Yes, please expand your base.


----------



## JimKE (Oct 28, 2016)

When I signed up for both at the same time, Uber took no more than 3 days. Lyft took a month.


----------



## Watup (Jan 24, 2017)

Plz do tell me how is lyft better than Uber? If anything lyft is responsible for lowering the rates , and now PDB are vanishing too so ya lyft is waaay btr lmao.


----------



## Karen Stein (Nov 5, 2016)

I don't see it as one against the other.

As an independent contractor it is in my interest to place my "eggs" in several baskets.

It's also very possible that the moment one is quiet the other is busy. I don't make money sitting in a lot.

I only waited this long because I wanted to learn the town and learn Uber before trying to learn another system.


----------



## Andre Benjamin 6000 (Nov 11, 2016)

Oh god...


----------



## Adieu (Feb 21, 2016)

Fred Ex said:


> But Travis needs his 45% of the gross so he can pay his limo blondes, and Karen. And to serve the community & the drivers better.


The rasp-voiced limo blondes should be PAYING for the privilege of getting to hang with a man, any man...EVEN travis


----------



## OPTIONCB (Feb 20, 2017)

Another reason to drive for LYFT, as LYFT just issued a press release indicating that drivers have earned $200 million in tips on the app. Compared to $0 for UBER. Say what you want about either company, but I get lots of tips on LYFT, and that's my preferred platform. 
https://blog.lyft.com/posts/200-million-thank-yous


----------



## Adieu (Feb 21, 2016)

First Sheila, then Karen.... all they need now is to resurrect Optimus Uber as the new Lyft mascot


----------



## DocT (Jul 16, 2015)

My experience (less than 1 week ago)
Day 1 hit submit application
Day 2 attended orientation and vehicle inspection, later evening received copy of background check.
Day 3 EARLY morning, got "Lyft alert: your driver application has been approved. Give your first ride today!"


----------



## Adieu (Feb 21, 2016)

Huuuuh???


They actually sent you the promised copy of a background check??????

Wow


----------



## Fred Ex (Feb 21, 2017)

Karen Stein said:


> I don't see it as one against the other.
> 
> As an independent contractor it is in my interest to place my "eggs" in several baskets.
> 
> ...


That's such great advice for drivers pushed in as being your plans for what you're going to do. You're an inspiration to us all Uber Karen and a credit to your profession.


----------



## DocT (Jul 16, 2015)

Adieu said:


> They actually sent you the promised copy of a background check??????


Received both the Background Check and Driving History records in PDF. Amazing! I didn't get anything from Uber.


----------



## Trafficat (Dec 19, 2016)

Karen Stein said:


> I just applied to Lyft. I've been driving Uber, have it figured out, figure it's time to expand my base.
> 
> Uber seems to need a month to do the background check. Is Lyft any quicker?

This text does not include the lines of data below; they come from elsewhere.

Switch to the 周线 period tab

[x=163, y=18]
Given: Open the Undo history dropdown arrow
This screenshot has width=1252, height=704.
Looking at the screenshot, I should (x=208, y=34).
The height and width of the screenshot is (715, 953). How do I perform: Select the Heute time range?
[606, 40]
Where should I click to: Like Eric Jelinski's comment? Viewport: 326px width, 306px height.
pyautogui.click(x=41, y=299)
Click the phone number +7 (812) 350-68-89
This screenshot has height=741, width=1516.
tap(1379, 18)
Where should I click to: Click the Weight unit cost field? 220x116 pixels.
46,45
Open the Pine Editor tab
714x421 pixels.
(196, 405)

I applied for both in October. Uber bgc was done in a few days, Lyft by mid February.


----------



## Jagent (Jan 29, 2017)

Waters and mints. .. how much you wanna bet?


----------



## BrunoG (Mar 22, 2017)

I signed up for both recently.

Uber background check was done in less than 24 hours.
Lyft background check took 3 days.


----------



## SailingWithThe Breeze (Feb 22, 2017)

26 hours for my Lyft background check to go through.


----------



## PatsFan (Mar 23, 2017)

OPTIONCB said:


> Another reason to drive for LYFT, as LYFT just issued a press release indicating that drivers have earned $200 million in tips on the app. Compared to $0 for UBER. Say what you want about either company, but I get lots of tips on LYFT, and that's my preferred platform.
> 
> Agreed i get a lot of both in app and cash tips on Lyft compared to UBer. Frankly I find UBER riders to be bigger DB's and Lyft better people.
> 
> ...


When I signed up I first signed up for UBER when I didn't get any response in the first two weeks I then signed up for Lyft late one night and they had my background approved the next day and I met my mentor within two days because I couldn't met the next day.

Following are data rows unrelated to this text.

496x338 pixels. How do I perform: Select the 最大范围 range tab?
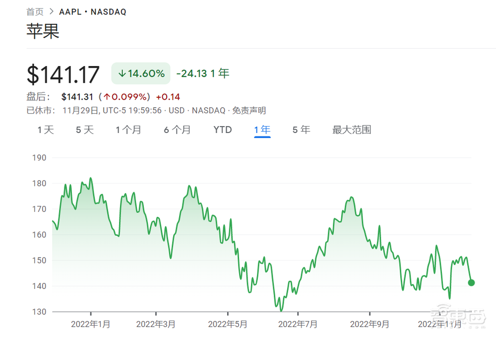[x=352, y=130]
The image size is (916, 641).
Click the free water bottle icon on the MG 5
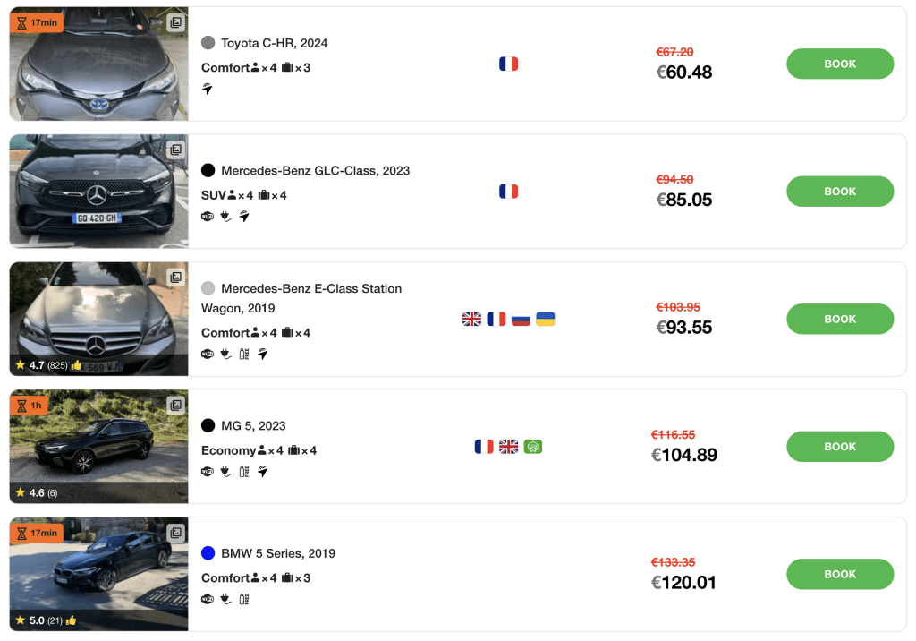coord(243,472)
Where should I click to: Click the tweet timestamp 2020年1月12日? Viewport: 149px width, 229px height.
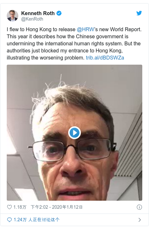click(67, 207)
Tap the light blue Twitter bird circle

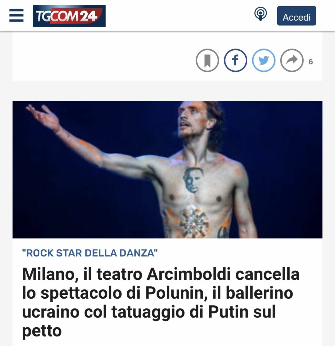264,60
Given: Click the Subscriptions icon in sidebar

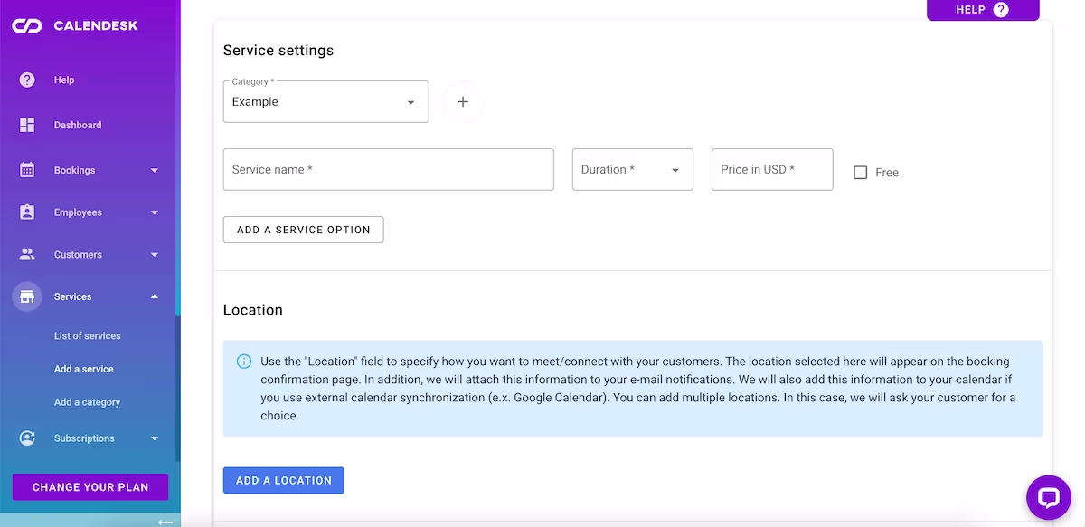Looking at the screenshot, I should click(x=27, y=438).
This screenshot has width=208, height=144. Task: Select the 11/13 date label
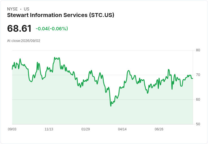point(49,129)
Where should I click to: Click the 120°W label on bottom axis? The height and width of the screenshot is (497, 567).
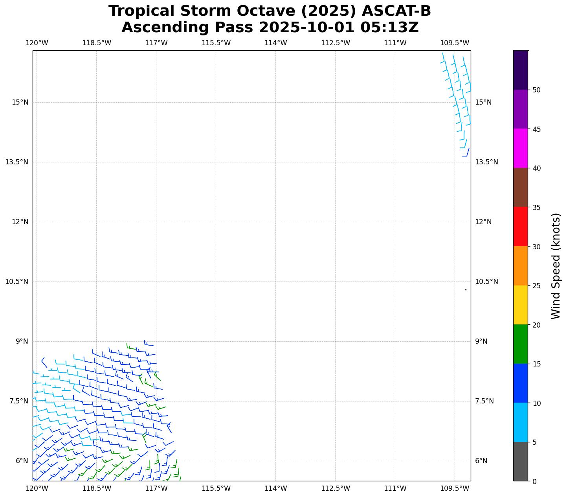point(37,488)
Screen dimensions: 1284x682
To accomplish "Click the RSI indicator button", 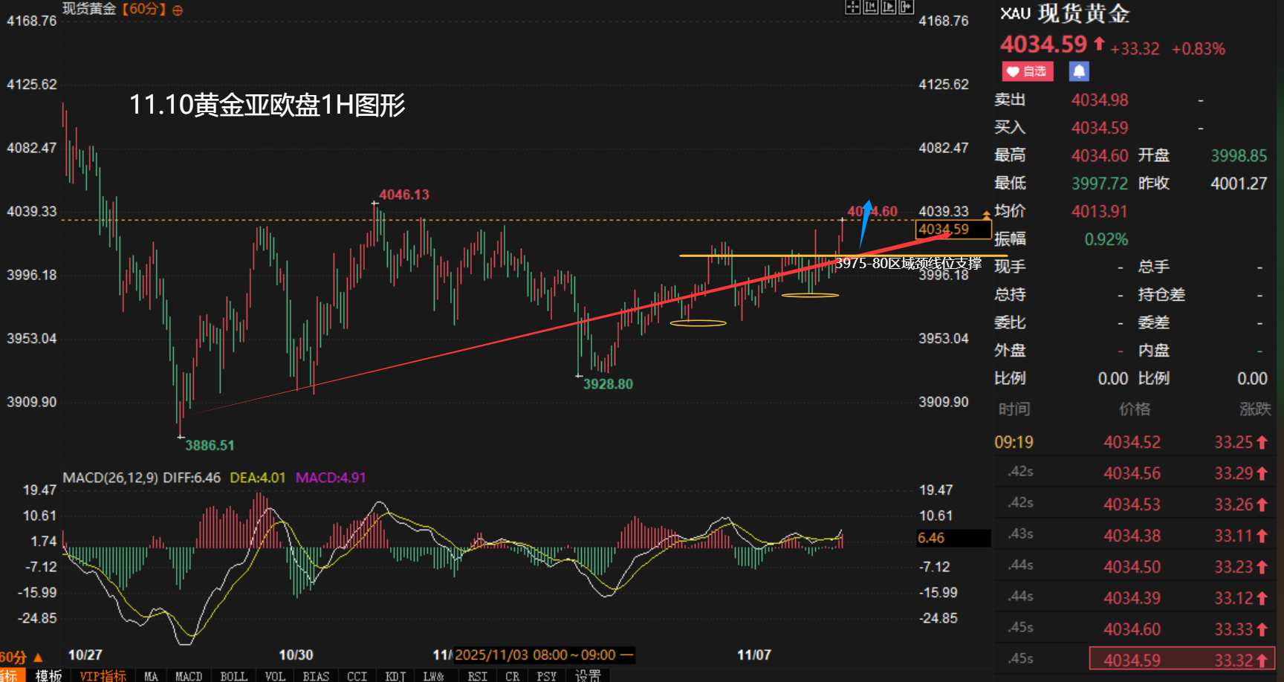I will tap(477, 675).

So was approved by Lyft within 3 days. Uber took another 4 months and multiple emails with no response or incorrect responses whenever I emailed for updates. Total shit show trying to get responses and approval.


----------



## Adieu (Feb 21, 2016)

PatsFan , did they send you templates about improving your acceptance rate in response to your questions???


----------



## lesh11 (Jan 4, 2017)

Uber only took about 3 days for me. Lyft took a full week.


----------



## JimS (Aug 18, 2015)

Lyft took me 9 days.
Uber about 3 weeks.


----------



## PatsFan (Mar 23, 2017)

Adieu said:


> PatsFan , did they send you templates about improving your acceptance rate in response to your questions???


Not that I recall but did get slot of BS canned responses.


----------



## Bart McCoy (Nov 4, 2014)

Once again, your mileage will vary. Took me 3 weeks


----------



## Karen Stein (Nov 5, 2016)

Lyft has told me most checks are done in two days, but that factors beyond their control might delay it two weeks.

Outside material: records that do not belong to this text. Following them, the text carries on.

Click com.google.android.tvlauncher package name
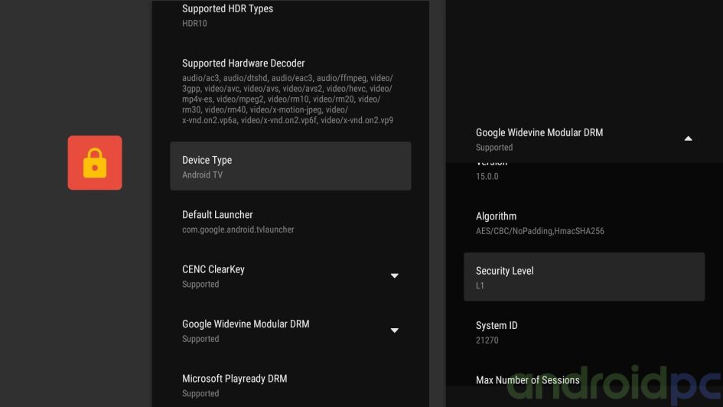Screen dimensions: 723x407 pyautogui.click(x=238, y=230)
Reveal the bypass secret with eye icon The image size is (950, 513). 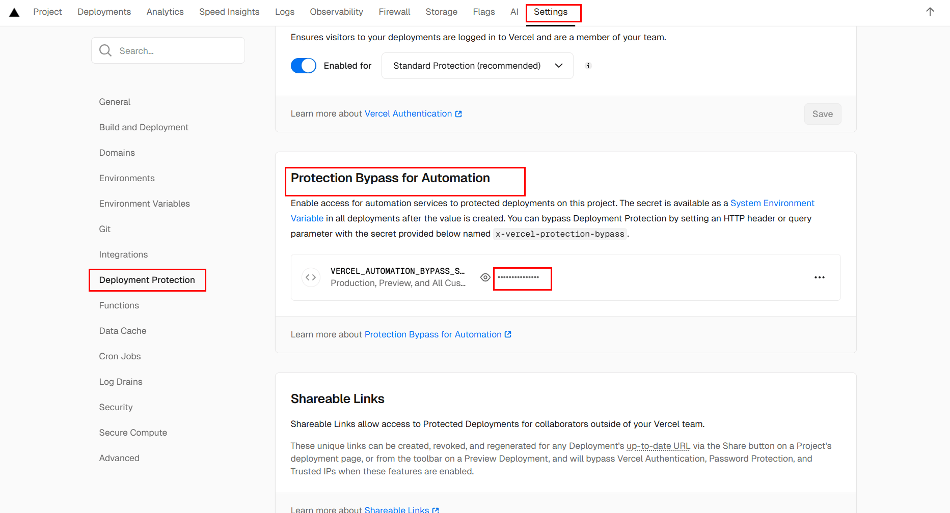(485, 277)
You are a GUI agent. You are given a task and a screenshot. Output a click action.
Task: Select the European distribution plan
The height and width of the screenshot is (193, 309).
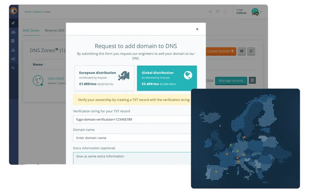tap(104, 78)
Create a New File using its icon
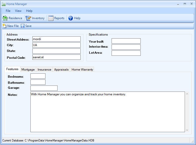Viewport: 196px width, 145px height. (x=4, y=26)
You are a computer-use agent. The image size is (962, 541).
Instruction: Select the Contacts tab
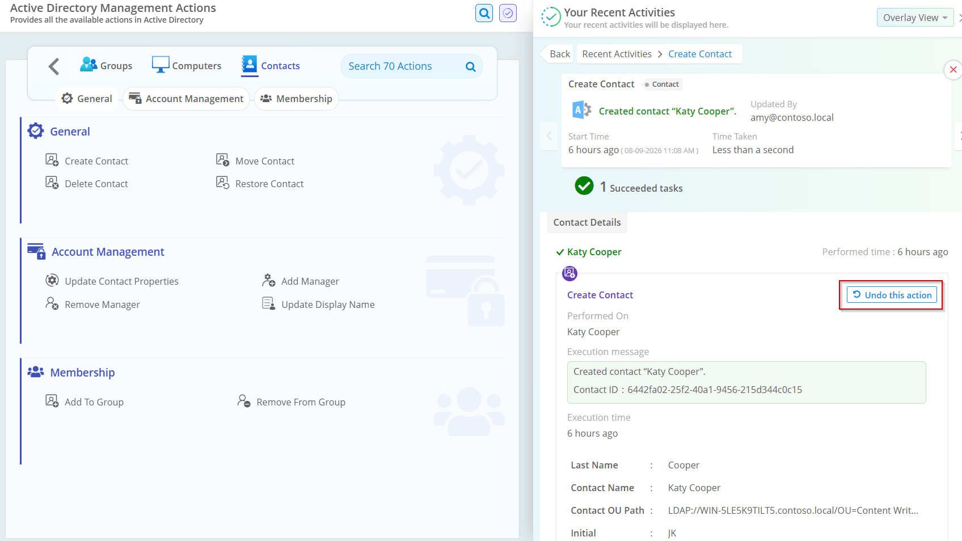pyautogui.click(x=271, y=66)

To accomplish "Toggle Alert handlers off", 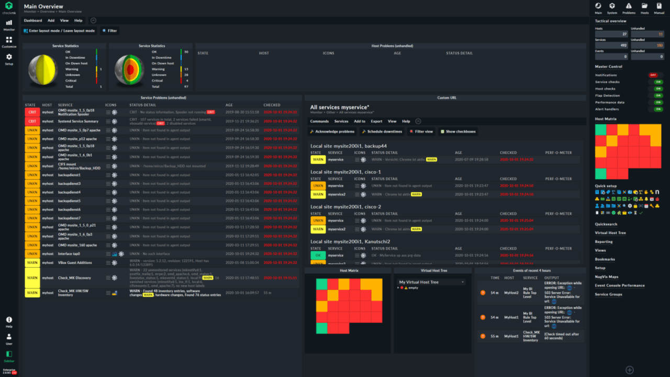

That's a world better than the month it took Uber.


----------



## thepanttherlady (Nov 3, 2016)

Adieu said:


> Huuuuh???
> 
> They actually sent you the promised copy of a background check??????
> 
> Wow


I received automatic copies of mine from both Uber and Lyft. Had to request it from See Jane Go but did receive it.


----------



## le pelerin (Feb 1, 2016)

Uber took 8 hours, LYFT took 24.


----------



## OPTIONCB (Feb 20, 2017)

Karen Stein said:


> Lyft has told me most checks are done in two days, but that factors beyond their control might delay it two weeks.
> 
> That's a world better than the month it took Uber.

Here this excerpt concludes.